* WHAT THE TASK REQUIRES:
The response should consist of the listing, repeated word for word.

* EXERCISE INPUT:
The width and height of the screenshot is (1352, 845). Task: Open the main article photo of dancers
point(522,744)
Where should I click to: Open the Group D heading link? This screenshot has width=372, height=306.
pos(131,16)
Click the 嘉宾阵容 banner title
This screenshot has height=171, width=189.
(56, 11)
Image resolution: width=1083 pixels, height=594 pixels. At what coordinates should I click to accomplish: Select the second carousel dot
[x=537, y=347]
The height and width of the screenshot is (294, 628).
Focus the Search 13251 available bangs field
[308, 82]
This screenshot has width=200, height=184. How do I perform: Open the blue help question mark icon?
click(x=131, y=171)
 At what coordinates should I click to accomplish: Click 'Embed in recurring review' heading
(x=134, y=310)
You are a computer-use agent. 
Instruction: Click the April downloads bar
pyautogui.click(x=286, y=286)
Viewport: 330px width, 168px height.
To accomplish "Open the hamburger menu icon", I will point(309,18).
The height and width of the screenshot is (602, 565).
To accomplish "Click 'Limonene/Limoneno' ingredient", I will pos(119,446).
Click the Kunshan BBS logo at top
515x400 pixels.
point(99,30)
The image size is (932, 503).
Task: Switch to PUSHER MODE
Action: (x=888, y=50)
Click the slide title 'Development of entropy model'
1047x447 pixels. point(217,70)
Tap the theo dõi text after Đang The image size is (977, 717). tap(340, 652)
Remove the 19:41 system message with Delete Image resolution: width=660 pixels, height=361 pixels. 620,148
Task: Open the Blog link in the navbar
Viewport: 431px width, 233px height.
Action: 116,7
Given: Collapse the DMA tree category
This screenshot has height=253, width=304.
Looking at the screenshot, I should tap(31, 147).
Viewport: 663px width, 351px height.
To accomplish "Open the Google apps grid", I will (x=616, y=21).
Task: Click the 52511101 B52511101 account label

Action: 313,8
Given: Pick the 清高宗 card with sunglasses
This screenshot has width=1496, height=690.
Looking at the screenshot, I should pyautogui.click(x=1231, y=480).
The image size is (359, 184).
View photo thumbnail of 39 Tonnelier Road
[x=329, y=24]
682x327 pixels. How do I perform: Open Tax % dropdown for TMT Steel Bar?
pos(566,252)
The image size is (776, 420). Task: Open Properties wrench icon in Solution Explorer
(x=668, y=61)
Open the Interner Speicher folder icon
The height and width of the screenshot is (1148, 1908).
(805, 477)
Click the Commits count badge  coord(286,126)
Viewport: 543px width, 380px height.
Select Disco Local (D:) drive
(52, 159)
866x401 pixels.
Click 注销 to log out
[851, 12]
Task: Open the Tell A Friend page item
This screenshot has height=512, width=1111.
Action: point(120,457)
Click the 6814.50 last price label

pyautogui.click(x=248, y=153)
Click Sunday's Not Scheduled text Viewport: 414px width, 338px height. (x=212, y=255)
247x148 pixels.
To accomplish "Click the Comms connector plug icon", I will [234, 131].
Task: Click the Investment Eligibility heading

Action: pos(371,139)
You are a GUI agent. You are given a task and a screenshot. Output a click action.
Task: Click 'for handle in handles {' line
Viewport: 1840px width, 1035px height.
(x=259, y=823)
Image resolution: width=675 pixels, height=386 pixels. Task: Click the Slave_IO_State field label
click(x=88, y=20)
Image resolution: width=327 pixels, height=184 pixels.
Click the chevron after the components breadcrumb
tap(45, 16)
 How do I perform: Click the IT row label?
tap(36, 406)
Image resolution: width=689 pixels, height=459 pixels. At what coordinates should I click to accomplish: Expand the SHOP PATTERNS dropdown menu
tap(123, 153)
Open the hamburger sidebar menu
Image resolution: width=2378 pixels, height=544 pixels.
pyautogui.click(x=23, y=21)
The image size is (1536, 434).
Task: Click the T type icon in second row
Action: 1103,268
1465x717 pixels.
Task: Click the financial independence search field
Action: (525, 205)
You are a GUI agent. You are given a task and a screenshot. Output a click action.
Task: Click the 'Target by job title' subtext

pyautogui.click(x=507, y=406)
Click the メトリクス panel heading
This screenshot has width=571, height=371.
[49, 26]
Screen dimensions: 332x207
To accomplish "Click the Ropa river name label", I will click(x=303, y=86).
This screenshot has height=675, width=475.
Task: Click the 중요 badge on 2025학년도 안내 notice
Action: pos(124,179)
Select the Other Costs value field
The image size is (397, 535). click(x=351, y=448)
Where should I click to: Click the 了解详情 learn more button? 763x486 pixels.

* SOLUTION TO THE EXERCISE:
The width and height of the screenshot is (1352, 845). Task: Open the main article photo of dancers
point(522,744)
Where should I click to: Open the Group D heading link? This screenshot has width=372, height=306.
pos(131,16)
Click the 嘉宾阵容 banner title
This screenshot has height=171, width=189.
(56, 11)
Image resolution: width=1083 pixels, height=594 pixels. At what coordinates should I click to accomplish: Select the second carousel dot
[x=537, y=347]
The height and width of the screenshot is (294, 628).
Focus the Search 13251 available bangs field
[308, 82]
This screenshot has width=200, height=184. How do I perform: Open the blue help question mark icon?
click(x=131, y=171)
 At what coordinates should I click to accomplish: Click 'Embed in recurring review' heading
(x=134, y=310)
You are a computer-use agent. 
Instruction: Click the April downloads bar
pyautogui.click(x=286, y=286)
Viewport: 330px width, 168px height.
To accomplish "Open the hamburger menu icon", I will point(309,18).
The height and width of the screenshot is (602, 565).
To accomplish "Click 'Limonene/Limoneno' ingredient", I will pos(119,446).
Click the Kunshan BBS logo at top
515x400 pixels.
point(99,30)
The image size is (932, 503).
Task: Switch to PUSHER MODE
Action: (x=888, y=50)
Click the slide title 'Development of entropy model'
1047x447 pixels. point(217,70)
Tap the theo dõi text after Đang The image size is (977, 717). tap(340, 652)
Remove the 19:41 system message with Delete Image resolution: width=660 pixels, height=361 pixels. 620,148
Task: Open the Blog link in the navbar
Viewport: 431px width, 233px height.
Action: 116,7
Given: Collapse the DMA tree category
This screenshot has height=253, width=304.
Looking at the screenshot, I should tap(31, 147).
Viewport: 663px width, 351px height.
To accomplish "Open the Google apps grid", I will (x=616, y=21).
Task: Click the 52511101 B52511101 account label

Action: 313,8
Given: Pick the 清高宗 card with sunglasses
This screenshot has width=1496, height=690.
Looking at the screenshot, I should pyautogui.click(x=1231, y=480).
The image size is (359, 184).
View photo thumbnail of 39 Tonnelier Road
[x=329, y=24]
682x327 pixels. How do I perform: Open Tax % dropdown for TMT Steel Bar?
pos(566,252)
The image size is (776, 420). Task: Open Properties wrench icon in Solution Explorer
(x=668, y=61)
Open the Interner Speicher folder icon
The height and width of the screenshot is (1148, 1908).
(805, 477)
Click the Commits count badge  coord(286,126)
Viewport: 543px width, 380px height.
Select Disco Local (D:) drive
(52, 159)
866x401 pixels.
Click 注销 to log out
[851, 12]
Task: Open the Tell A Friend page item
This screenshot has height=512, width=1111.
Action: point(120,457)
Click the 6814.50 last price label

pyautogui.click(x=248, y=153)
Click Sunday's Not Scheduled text Viewport: 414px width, 338px height. (x=212, y=255)
247x148 pixels.
To accomplish "Click the Comms connector plug icon", I will [234, 131].
Task: Click the Investment Eligibility heading

Action: pos(371,139)
You are a GUI agent. You are given a task and a screenshot. Output a click action.
Task: Click 'for handle in handles {' line
Viewport: 1840px width, 1035px height.
(x=259, y=823)
Image resolution: width=675 pixels, height=386 pixels. Task: Click the Slave_IO_State field label
click(x=88, y=20)
Image resolution: width=327 pixels, height=184 pixels.
Click the chevron after the components breadcrumb
tap(45, 16)
 How do I perform: Click the IT row label?
tap(36, 406)
Image resolution: width=689 pixels, height=459 pixels. At what coordinates should I click to accomplish: Expand the SHOP PATTERNS dropdown menu
tap(123, 153)
Open the hamburger sidebar menu
Image resolution: width=2378 pixels, height=544 pixels.
pyautogui.click(x=23, y=21)
The image size is (1536, 434).
Task: Click the T type icon in second row
Action: 1103,268
1465x717 pixels.
Task: Click the financial independence search field
Action: (525, 205)
You are a GUI agent. You are given a task and a screenshot. Output a click action.
Task: Click the 'Target by job title' subtext

pyautogui.click(x=507, y=406)
Click the メトリクス panel heading
This screenshot has width=571, height=371.
[49, 26]
Screen dimensions: 332x207
To accomplish "Click the Ropa river name label", I will click(x=303, y=86).
This screenshot has height=675, width=475.
Task: Click the 중요 badge on 2025학년도 안내 notice
Action: pos(124,179)
Select the Other Costs value field
The image size is (397, 535). click(x=351, y=448)
Where should I click to: Click the 了解详情 learn more button? 763x486 pixels.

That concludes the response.